HeartSpeed: Fast Cardiac MRIs with the Freedom to Breathe

Principal Investigators

Robert Thomen, PhD
Departments of Bioengineering and Radiology

Steven Van Doren, PhD
Department of Biochemistry

Talissa Altes, MD
Department of Radiology


Cardiac magnetic resonance imaging is used to detect and monitor cardiac disease and evaluate the heart’s anatomy and function. Cardiac MRI exams can last 45 to 90 minutes and require multiple 10- to 20-second breath holds by the patient. The procedure can be exhausting for patients, particularly frail patients with breathing difficulties who are unable to hold their breath. HeartSpeed addresses this need by using software to eliminate the need for patients to hold their breath. Shorter procedure times enable increased efficiency and lower costs, making HeartSpeed a win for both patients and health care providers.

T-Meter: Sensitive, Low-cost Testosterone Testing at the Point of Care

Principal Investigators


Maria Fidalgo, PhD
Department of Civil and Environmental Engineering

Luis Polo-Parada, PhD
Department of Medical Pharmacology and Physiology

Liliana Garcia-Vargas, MD
Division of Endocrinology, Diabetes and Metabolism


The number of teens and adults in the U.S. who identify as transgender and gender-nonconforming is growing exponentially, leading to more patients presenting for care. However, individuals undergoing hormone therapy may only monitor their blood hormone levels one to two times a year, rather than the four to eight times a year necessary for optimal hormone therapy. The availability of an accurate, low-cost, testosterone test would also enable men who have low testosterone to easily have their levels checked. The researchers are developing a portable, low-cost device that can accurately measure testosterone levels in a single drop of blood, similar to a glucose strip test system.

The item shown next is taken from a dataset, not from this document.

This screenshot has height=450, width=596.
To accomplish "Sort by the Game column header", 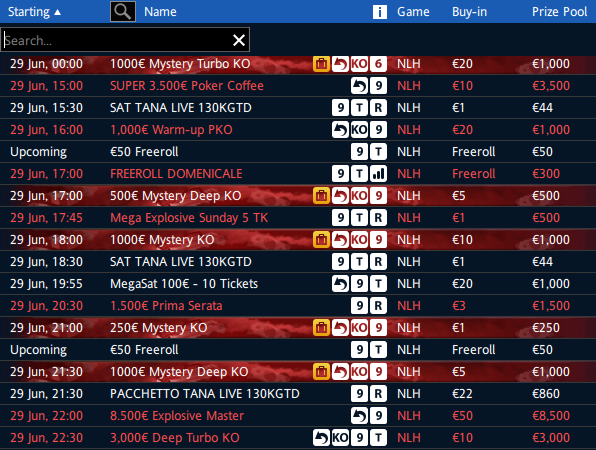I will 413,12.
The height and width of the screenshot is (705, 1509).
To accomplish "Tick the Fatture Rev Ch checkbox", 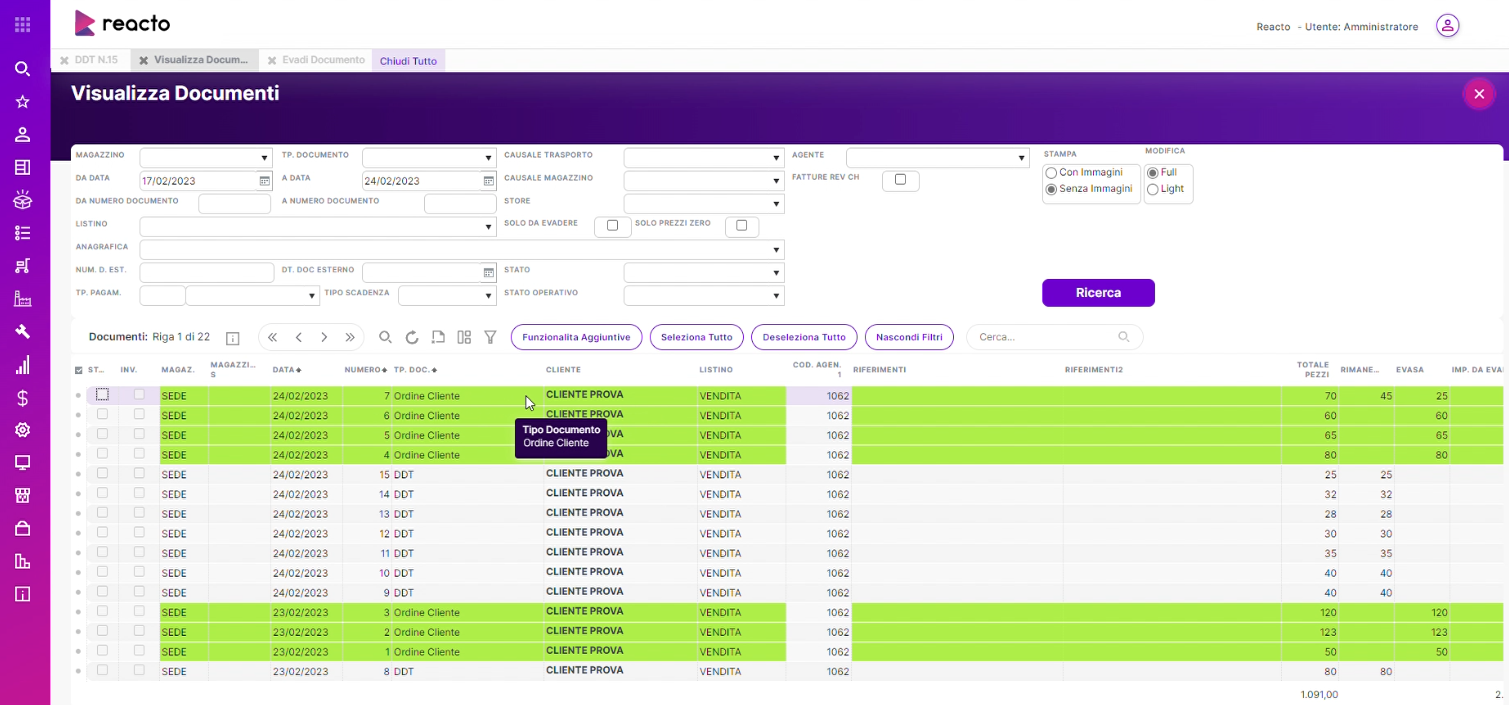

Frozen Hearts: Novel Cryopreservation Media for Cardiac Transplantation

Principal Investigators


Yuwen Zhang, PhD
Department of Mechanical and Aerospace Engineering

Xu Han, PhD
Division of Cardiovascular Medicine

Mike Hill, PhD
Department of Medical Pharmacology and Physiology

William Fay, MD
Departments of Medicine and Medical Pharmacology and Physiology


In the U.S., approximately 2,000 patients die while waiting for a heart transplant each year, and another 1,000 patients become too ill for transplantation surgery — despite the fact that 6,000 transplantable hearts are harvested each year. This is largely because donated hearts can only be stored for a maximum of six hours. As a result of this short window, about half of transplantable hearts collected must be discarded. To increase the length of time donor hearts can remain viable for transplantation, the researchers are developing a new “nano-ice forming” cryopreservation medium, which would maintain the viability of donated hearts for days and possibly weeks.